Battle for acquisitions
 
Oil and gas explorer Drillsearch Energy Limited (ASX:DLS) has some hot competition in its friendly takeover of Ambassador Oil & Gas Limited (ASX:AQO) in the form of US corporation Magnum Hunter Resources. The NYSE traded Magnum Hunter announced an off-market takeover offer of one Magnum Hunter share for every 28 Ambassador shares. The Magnum Hunter offer represents a 20 per cent premium to the Drillsearch offer. Drillsearch had offered 1 of its shares for every 5.4 Ambassador shares valuing the target at 29 cents per share.
 
Paladin Energy Limited (ASX:PDN) cleared a hurdle to sell a 25 per cent joint-venture equity stake in its Langer Heinrich Mine. The uranium miner inked a $US190 million deal in January to sell the interest in the asset to a Chinese nuclear utility. Though the sale still remains conditional upon approval by Chinese Government authorities.
 
Envestra Limited’s (ASX:ENV) independent directors have backed the cash offer of $1.32 from the Cheung Kong consortium. The natural gas distribution company received the offer at the beginning of this month that valued the company at $2.37 billion.
 
Origin Energy Limited (ASX:ORG) has flagged a $1 billion equity raising to partially fund its purchase of natural gas resources in the Browse Basin, off the north-west of Western Australia. The energy company has inked a deal with Karoon Gas Australia Limited (ASX:KAR) to buy its entire 40 per cent stake in two exploration permits for up to $860 million. US oil company ConocoPhillips is the operator with a 40 per cent interest while the remaining 20 per cent stake is held by PetroChina Co.
 
Karoon Gas Australia Limited (ASX:KAR) has discharged its 40 per cent interest in Browse Basin exploration permits to Origin Energy (ASX:ORG) for up to $860 million dollars. The deal is comprises of a $600 million payment up front and further payments as the resource is developed and achieves production. The cash injection will allow Karoon Gas to develop promising oil discoveries in South America.
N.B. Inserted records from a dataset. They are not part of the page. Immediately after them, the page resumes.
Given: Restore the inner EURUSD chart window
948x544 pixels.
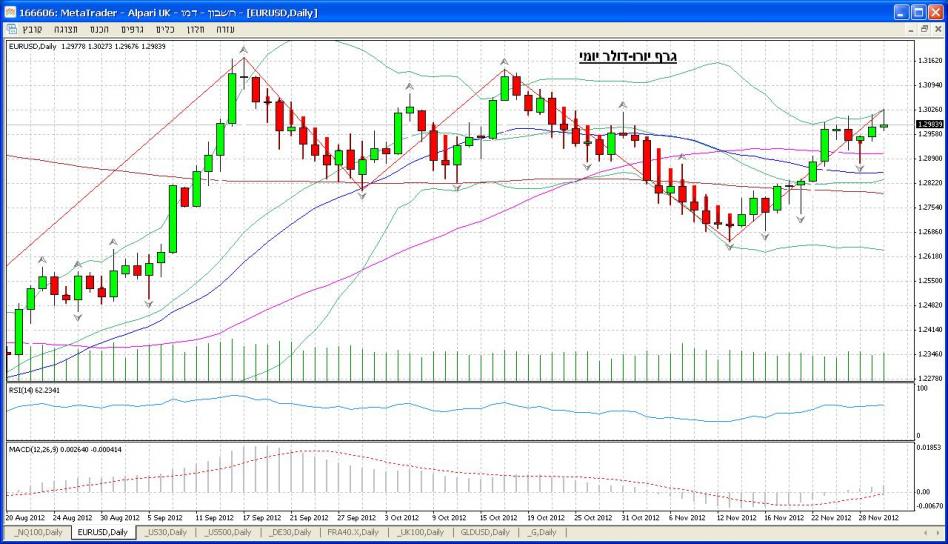Looking at the screenshot, I should pos(922,29).
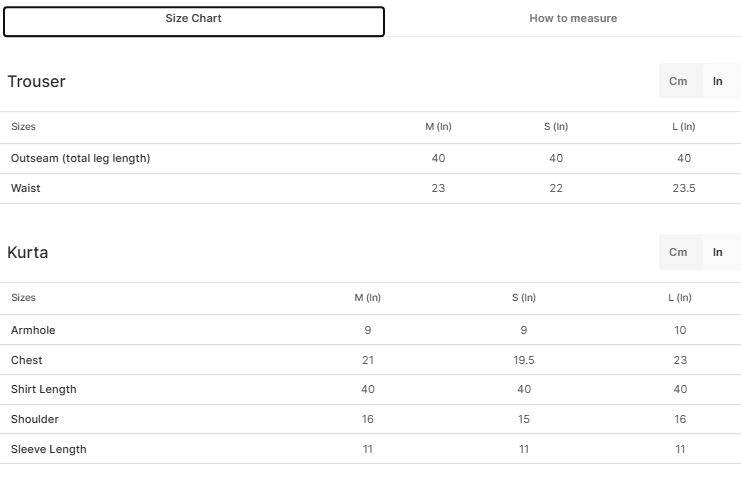
Task: Select In units for Trouser chart
Action: pyautogui.click(x=717, y=82)
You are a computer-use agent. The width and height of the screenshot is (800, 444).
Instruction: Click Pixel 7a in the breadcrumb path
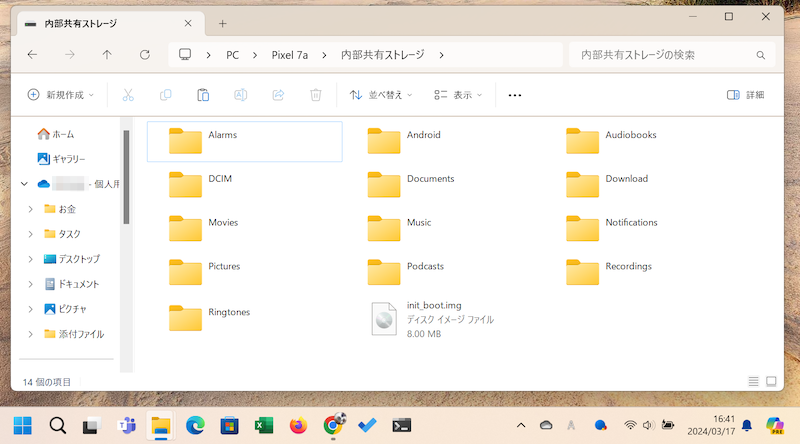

The share price has plunged recently ahead of a trading halt while to company worked to shore up its finances.
 
Community unrest
 
Shares in Metgasco Limited (ASX:MEL) rose after informing the market the Independent Commission Against Corruption (ICAC) will not be proceeding with an inquiry into the company. The coal seam gas miner has faced turbulence with the suspension of its Rosella exploration drilling program and being referred to the New South Wales corruption watchdog. Metgasco was publically named by the New South Wales Energy Minister Anthony Roberts on the 15th May when announcing he had written to ICAC. However, the company says ICAC has made it clear there was no information in the referral that was indicative of corrupt conduct.